Some of them detailed their loneliness and despair, in their struggle against depression and other mental disorders.

Others professed hope for a better tomorrow, and that they were more aware of mental health issues faced by Singaporeans.

Volunteers invited us to take home some of the inspirational postcards, since we were now survivors of this escape room.

I left The Red Box with five different stories of other Singaporeans recounting the struggles they faced.

Kudos to Campus PSY

The premise of ‘Jessica: Have You Met Her?’ initially left me intrigued by the identity of this mysterious girl.

I’d also be lying if this wasn’t one of the reasons why I was so keen on trying just another “fun” escape room activity.

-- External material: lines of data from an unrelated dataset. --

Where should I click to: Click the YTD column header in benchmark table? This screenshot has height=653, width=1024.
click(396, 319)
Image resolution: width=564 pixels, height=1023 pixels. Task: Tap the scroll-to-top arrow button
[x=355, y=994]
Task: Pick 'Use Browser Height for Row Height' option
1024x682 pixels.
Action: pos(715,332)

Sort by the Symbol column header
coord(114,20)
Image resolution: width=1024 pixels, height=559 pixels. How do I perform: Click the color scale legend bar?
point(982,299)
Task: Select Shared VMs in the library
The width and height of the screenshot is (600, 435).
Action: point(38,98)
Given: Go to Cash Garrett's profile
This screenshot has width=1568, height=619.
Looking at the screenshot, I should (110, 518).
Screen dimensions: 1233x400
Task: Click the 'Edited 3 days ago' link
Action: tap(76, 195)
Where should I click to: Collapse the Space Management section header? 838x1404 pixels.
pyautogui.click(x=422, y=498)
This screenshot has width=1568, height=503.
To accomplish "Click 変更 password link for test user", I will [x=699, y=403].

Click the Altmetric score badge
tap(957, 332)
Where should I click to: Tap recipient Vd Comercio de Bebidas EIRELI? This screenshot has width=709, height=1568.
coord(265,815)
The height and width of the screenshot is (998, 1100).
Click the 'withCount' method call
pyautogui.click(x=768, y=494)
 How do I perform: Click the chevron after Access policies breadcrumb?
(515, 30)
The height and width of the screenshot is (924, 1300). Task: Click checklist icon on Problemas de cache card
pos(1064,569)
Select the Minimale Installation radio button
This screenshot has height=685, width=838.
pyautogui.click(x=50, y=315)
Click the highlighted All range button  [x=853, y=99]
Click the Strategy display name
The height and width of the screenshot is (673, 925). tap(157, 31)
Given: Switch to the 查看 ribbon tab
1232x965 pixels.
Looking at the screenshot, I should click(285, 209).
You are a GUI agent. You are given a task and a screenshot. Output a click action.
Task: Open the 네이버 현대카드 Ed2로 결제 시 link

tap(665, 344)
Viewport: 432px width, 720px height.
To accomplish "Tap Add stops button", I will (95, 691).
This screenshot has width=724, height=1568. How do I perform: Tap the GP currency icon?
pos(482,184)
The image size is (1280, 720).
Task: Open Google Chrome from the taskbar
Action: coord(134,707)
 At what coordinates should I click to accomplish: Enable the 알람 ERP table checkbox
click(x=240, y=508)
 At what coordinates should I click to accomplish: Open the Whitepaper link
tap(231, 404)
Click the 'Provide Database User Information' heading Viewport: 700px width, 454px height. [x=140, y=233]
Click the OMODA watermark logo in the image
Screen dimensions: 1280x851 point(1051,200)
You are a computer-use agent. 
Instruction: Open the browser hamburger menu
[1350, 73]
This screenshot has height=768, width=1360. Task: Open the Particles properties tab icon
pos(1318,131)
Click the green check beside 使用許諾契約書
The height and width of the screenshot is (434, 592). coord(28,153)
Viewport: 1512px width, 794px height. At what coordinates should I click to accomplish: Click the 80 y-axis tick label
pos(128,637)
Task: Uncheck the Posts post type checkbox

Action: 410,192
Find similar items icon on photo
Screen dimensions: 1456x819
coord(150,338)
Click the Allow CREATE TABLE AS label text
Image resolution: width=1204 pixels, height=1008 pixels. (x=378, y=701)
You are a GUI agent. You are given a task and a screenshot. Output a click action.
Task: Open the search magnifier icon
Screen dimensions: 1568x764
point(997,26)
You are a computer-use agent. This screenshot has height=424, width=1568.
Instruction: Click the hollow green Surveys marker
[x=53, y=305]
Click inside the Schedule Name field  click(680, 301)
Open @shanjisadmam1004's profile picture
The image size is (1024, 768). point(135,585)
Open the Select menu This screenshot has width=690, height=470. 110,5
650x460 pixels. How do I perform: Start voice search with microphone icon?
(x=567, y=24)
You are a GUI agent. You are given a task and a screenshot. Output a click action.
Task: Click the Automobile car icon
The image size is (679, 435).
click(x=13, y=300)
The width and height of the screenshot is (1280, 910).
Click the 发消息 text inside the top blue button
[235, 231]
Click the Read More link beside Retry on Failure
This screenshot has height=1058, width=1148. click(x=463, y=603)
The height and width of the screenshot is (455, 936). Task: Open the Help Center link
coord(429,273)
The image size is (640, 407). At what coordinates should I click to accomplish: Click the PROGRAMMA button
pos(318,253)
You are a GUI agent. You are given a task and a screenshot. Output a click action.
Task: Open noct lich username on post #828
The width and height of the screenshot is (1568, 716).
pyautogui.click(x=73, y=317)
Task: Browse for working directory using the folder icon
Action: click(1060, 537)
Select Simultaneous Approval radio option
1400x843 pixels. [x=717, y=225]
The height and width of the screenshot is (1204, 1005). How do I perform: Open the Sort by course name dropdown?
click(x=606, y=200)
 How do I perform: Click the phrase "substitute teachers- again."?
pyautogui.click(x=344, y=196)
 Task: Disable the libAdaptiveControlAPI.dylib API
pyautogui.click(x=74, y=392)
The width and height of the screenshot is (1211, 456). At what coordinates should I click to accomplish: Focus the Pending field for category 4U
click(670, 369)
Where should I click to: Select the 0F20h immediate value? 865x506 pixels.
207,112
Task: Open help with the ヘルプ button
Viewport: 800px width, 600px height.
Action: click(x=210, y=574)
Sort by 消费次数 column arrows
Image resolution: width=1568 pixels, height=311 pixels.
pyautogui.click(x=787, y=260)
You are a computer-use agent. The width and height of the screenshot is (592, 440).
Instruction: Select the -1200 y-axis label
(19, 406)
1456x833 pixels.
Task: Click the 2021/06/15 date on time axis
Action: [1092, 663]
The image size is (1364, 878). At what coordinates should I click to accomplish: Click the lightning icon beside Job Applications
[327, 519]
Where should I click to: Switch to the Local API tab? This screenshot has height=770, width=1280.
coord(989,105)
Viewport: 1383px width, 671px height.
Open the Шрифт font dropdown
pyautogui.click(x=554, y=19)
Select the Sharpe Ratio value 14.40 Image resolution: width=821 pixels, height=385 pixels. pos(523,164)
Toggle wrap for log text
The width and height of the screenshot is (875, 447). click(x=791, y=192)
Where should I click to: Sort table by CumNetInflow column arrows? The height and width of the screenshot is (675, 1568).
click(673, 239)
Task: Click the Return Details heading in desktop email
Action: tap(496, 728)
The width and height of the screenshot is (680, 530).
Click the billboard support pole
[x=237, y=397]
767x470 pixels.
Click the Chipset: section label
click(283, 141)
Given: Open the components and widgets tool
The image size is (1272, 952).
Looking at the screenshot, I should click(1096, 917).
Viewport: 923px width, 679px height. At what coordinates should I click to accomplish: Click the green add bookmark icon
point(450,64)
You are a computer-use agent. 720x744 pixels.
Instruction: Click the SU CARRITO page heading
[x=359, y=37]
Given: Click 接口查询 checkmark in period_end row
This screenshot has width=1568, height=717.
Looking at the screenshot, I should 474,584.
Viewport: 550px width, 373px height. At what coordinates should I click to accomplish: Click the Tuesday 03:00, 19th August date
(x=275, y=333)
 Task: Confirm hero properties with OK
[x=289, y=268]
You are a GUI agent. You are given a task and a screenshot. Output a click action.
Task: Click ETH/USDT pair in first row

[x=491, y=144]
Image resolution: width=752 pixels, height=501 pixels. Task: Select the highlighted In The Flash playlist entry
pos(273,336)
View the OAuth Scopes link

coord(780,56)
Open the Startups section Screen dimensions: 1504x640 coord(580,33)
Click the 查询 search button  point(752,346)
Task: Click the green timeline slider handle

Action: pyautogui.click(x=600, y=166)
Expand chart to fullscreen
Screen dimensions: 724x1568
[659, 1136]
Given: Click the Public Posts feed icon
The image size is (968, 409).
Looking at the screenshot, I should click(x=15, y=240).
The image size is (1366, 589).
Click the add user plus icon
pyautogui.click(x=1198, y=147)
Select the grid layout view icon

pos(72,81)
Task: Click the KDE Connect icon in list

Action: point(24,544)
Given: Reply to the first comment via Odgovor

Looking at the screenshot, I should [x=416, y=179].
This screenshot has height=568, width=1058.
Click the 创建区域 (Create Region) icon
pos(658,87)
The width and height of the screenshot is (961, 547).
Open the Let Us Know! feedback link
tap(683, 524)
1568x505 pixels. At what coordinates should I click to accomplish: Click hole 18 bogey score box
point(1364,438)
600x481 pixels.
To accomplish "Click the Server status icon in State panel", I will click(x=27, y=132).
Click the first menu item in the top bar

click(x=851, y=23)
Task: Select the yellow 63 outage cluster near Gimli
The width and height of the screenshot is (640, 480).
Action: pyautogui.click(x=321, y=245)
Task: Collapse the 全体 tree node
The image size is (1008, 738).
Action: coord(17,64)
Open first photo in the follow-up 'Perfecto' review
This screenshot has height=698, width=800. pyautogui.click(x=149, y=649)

Now, I’m glad to admit that I was wrong.

While the execution had several shortcomings – which disappointed the escape room enthusiast in me – the encounter with Jessica was unlike anything I’ve experienced before.

That said, kudos to Campus PSY for trying to spark a national conversation with Singaporeans about a topic that’s so hard to broach in real life.

The accessible but brilliant concept of an escape room about depression, surely left many of us with a greater understanding of mental illness.

Have you met Jessica?

As we left The Red Box, I kept asking myself if depression could easily affect anyone, even those close to our hearts.

The answer came easily this time — a resounding “Yes”.

We really shouldn’t underestimate the difference we can make in their lives, if only we made a concerted effort to reach out to our friends like Jessica.

So to the rest of the readers who joined me on this journey, I leave you with just one question — have you truly met all the Jessicas in your lives?


We certainly hope the event makes a return sometime soon. If any of you from Campus PSY are reading this, pretty please?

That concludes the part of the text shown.